In the material below, find the line containing "You are a computer-use agent." and the line containing "Instruction: Click the", then reproduce exactly both of them and every line between, and nothing else.

_DATA EXTRACT_:
+--

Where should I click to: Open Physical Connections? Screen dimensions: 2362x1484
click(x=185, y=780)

+--

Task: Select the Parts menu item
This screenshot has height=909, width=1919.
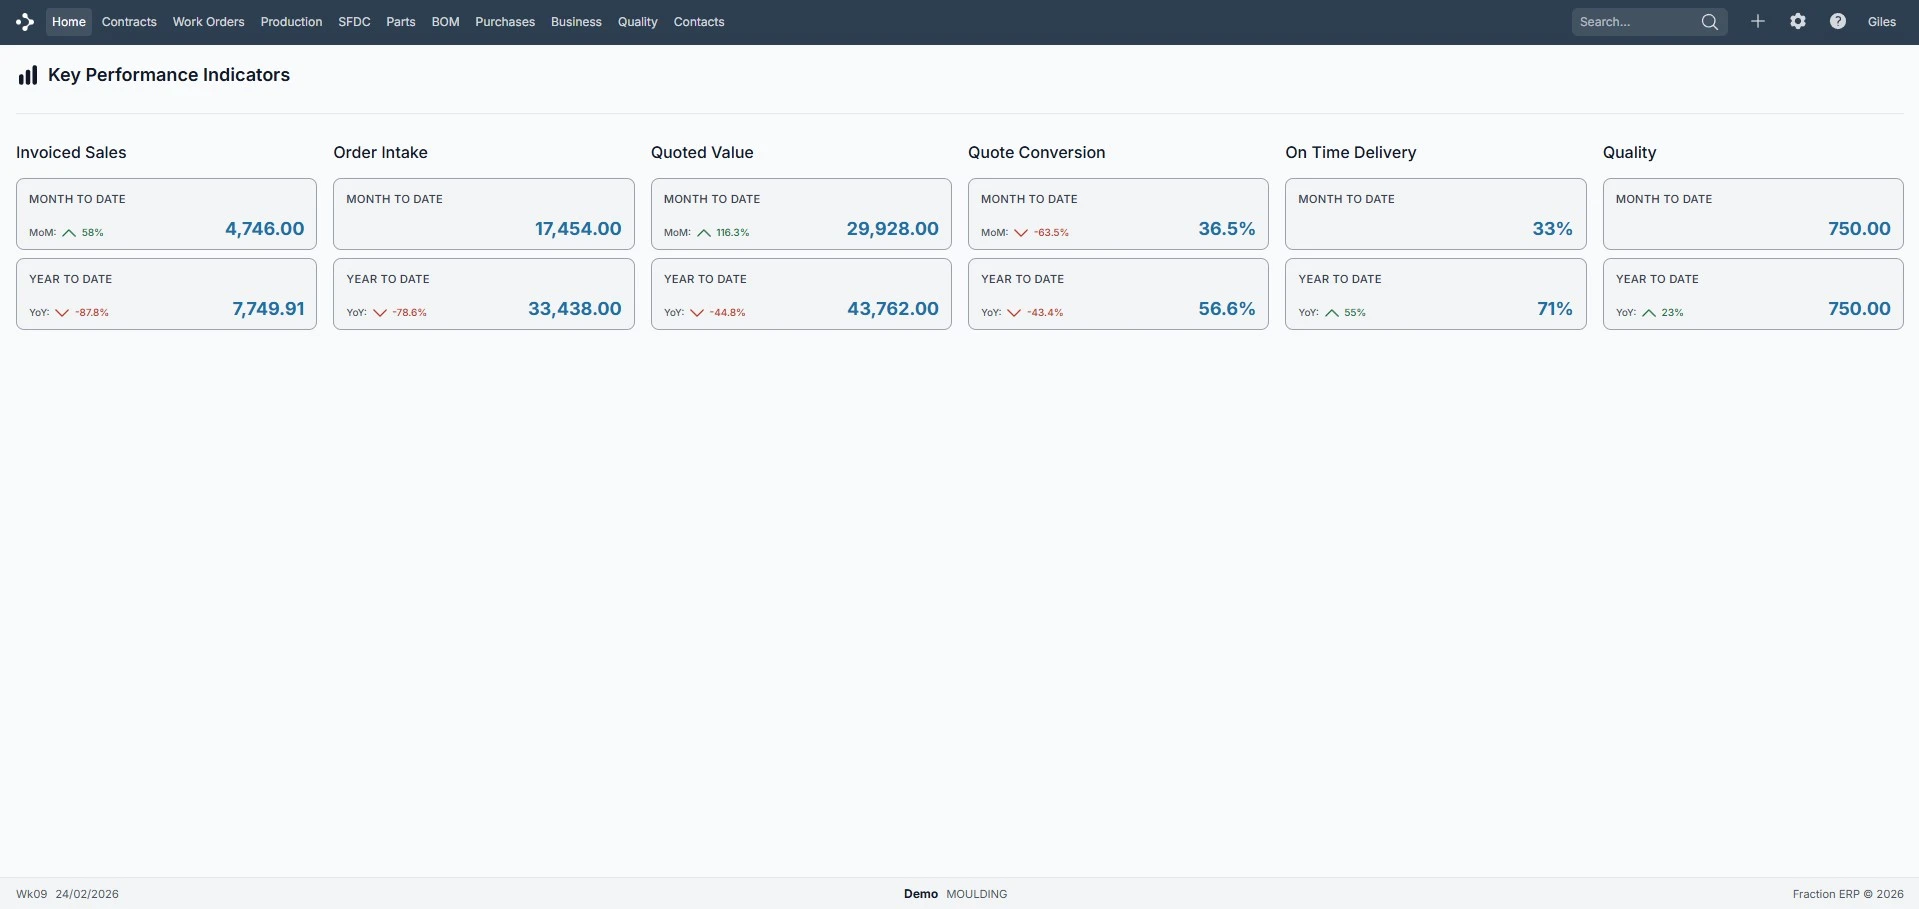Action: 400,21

+--

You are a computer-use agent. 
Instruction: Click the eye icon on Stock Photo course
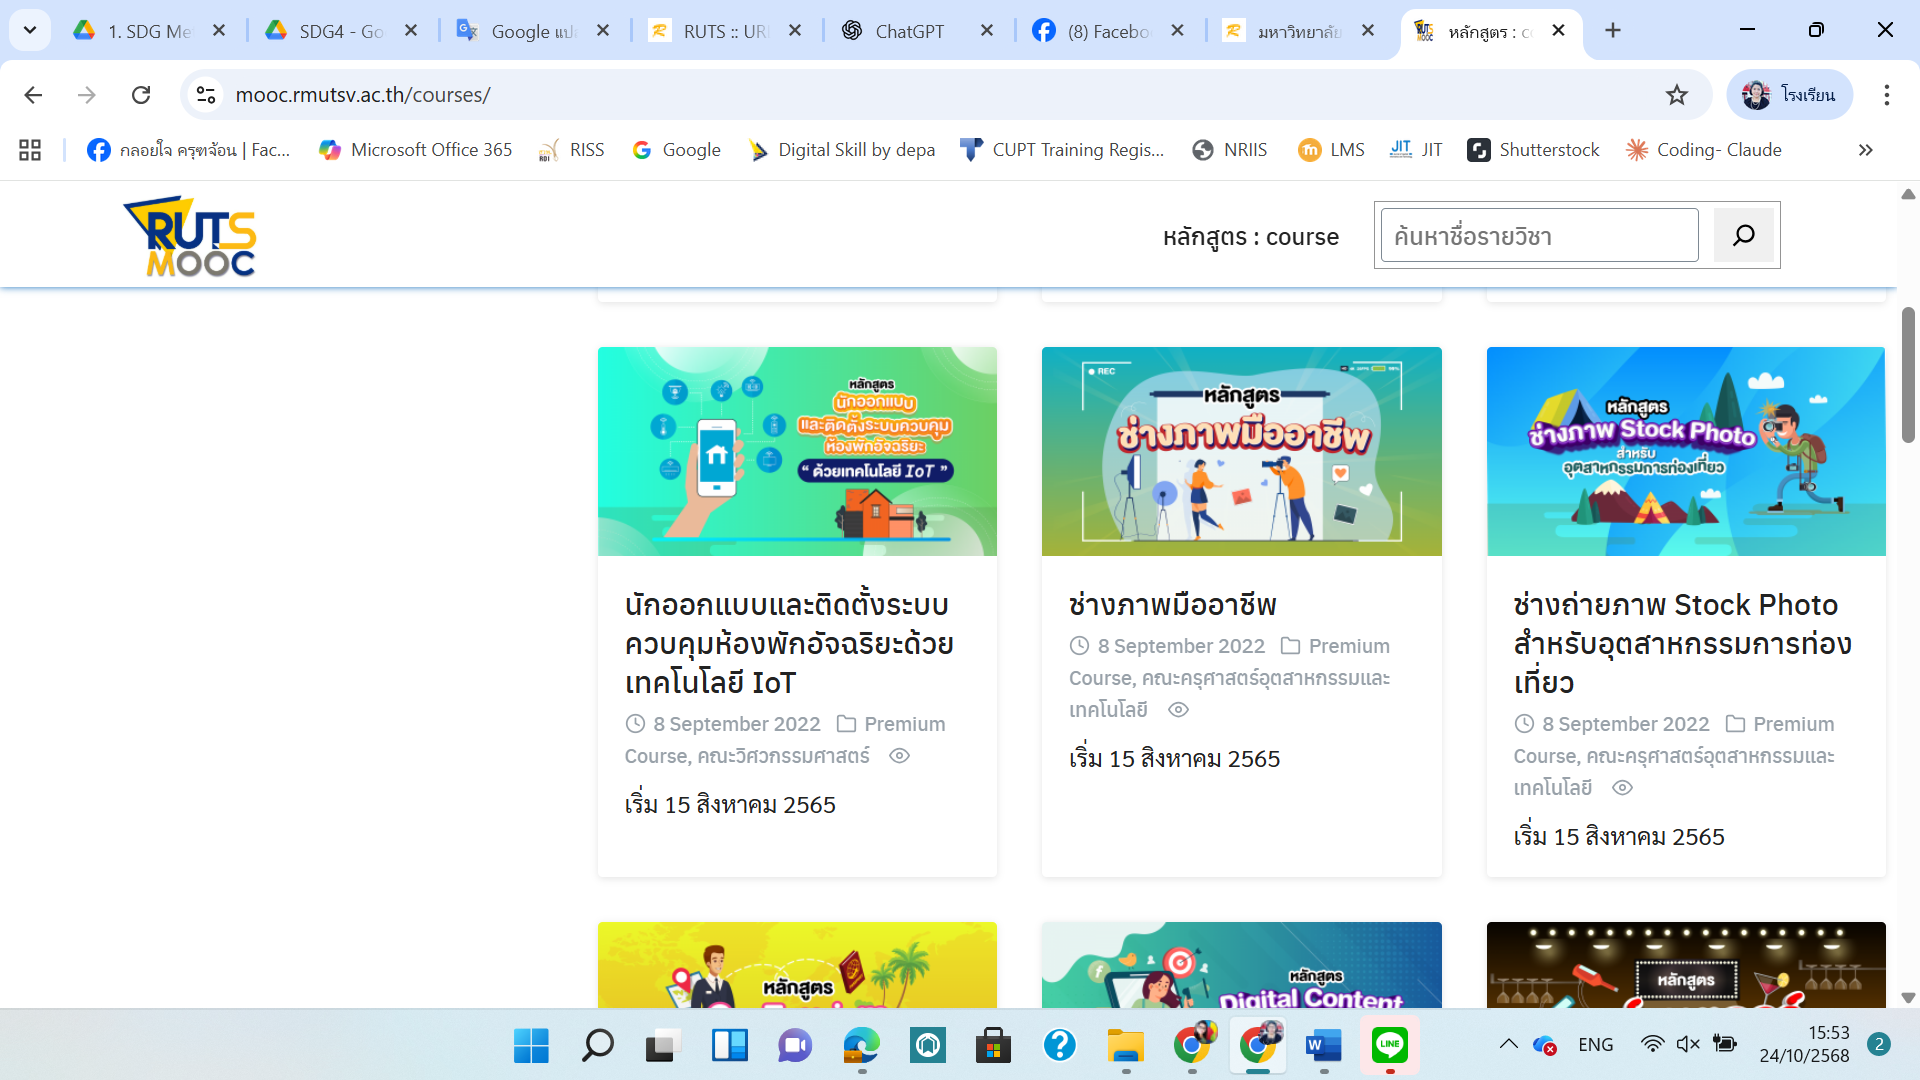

+--

_EXERCISE SOLUTION_:
You are a computer-use agent. 
Instruction: Click the eye icon on Stock Photo course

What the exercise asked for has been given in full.